Of the films I haven't seen, three more films, all by first-time directors, could be worth a look. Reservoir Dogs (Fri 21 Aug, 10.30, Filmhouse), a stylish, very violent film noir directed by Quentin Tarantino and starring Harvey Keitel and Tim Roth was well-liked by some in Cannes. Gas Food Lodging (Sat 22 Aug 10.30 Filmhouse), by Allison Anders is a portrait of three women struggling to survive in New Mexico. Mac (Fri 28 Aug, 10.30, Filmhouse), by John Tuturro (who appeared in Spike Lee's Do the Right Thing and Jungle Fever and starred in Barton Fink), takes an affectionate look at a family of craftsmen-builders living in New York - and won the important Camera D'Or for Best First Film at Cannes earlier this year.

The New British section consists almost entirely of low-budget, low-profile work: the glitziest is Wuthering Heights (Sat 29 Aug, 8.15, Filmhouse), the first production to emerge - finally - from Paramount's British base. But the big question is whether the French actress Juliette Binoche can hold her own as Cathy.
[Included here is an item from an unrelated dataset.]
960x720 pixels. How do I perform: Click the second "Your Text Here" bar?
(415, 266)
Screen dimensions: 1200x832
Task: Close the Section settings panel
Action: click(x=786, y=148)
Man to Man (Wed 26 Aug, 6.00, Filmhouse) records Tilda Swinton's remarkable one-woman (or perhaps one should say one-man) show that was the toast of the Edinburgh Fringe a couple of years ago - she plays a woman who adopts male guise as a survival tactic in wartime Germany.

Wild West (Sun 16 Aug, 6.00, Filmhouse) is a comedy about an Asian Country & Western band; I Dreamt I Woke Up (Wed 19 Aug, 2.15, Filmhouse) is a film notebook from the always-interesting John Boorman; Prague (Sat 22 Aug, 6.00, Filmhouse) is a psychological drama about a young Scot who goes East in search of his family's roots and is pitched into a strange romantic adventure. Ian Sellar, who made Venus Peter, directs.

Of the special events, one strand is devoted to local- boy-made-good Alan Sharp, the Scots-born screenwriter who will be giving a Masterclass on his craft (Thurs 20 Aug, 12.15, Filmhouse) and some of whose work will be on display, including Billy Two Hats (Wed 19 Aug, 2.00, Filmhouse), Ulzana's Raid (Thurs 20 Aug, 2.00, Filmhouse) and Night Moves (Fri 21, 2.00, Filmhouse).

Another band of local heroes are the unlikely subject of a German documentary, Inside My Head (Thurs 20 Aug, 6.00, Filmhouse), a tribute to none less than the Bay City Rollers. The documentary strand also includes Daddy and the Muscle Academy (Thurs 20 Aug, 2.15, Filmhouse), a portrait of the gay artist Tom of Finland and Music for the Movies (Sun 30 Aug, 2.15, Filmhouse), a highly acclaimed film about Bernard Herrmann, the great film composer best known for his work with Hitchcock.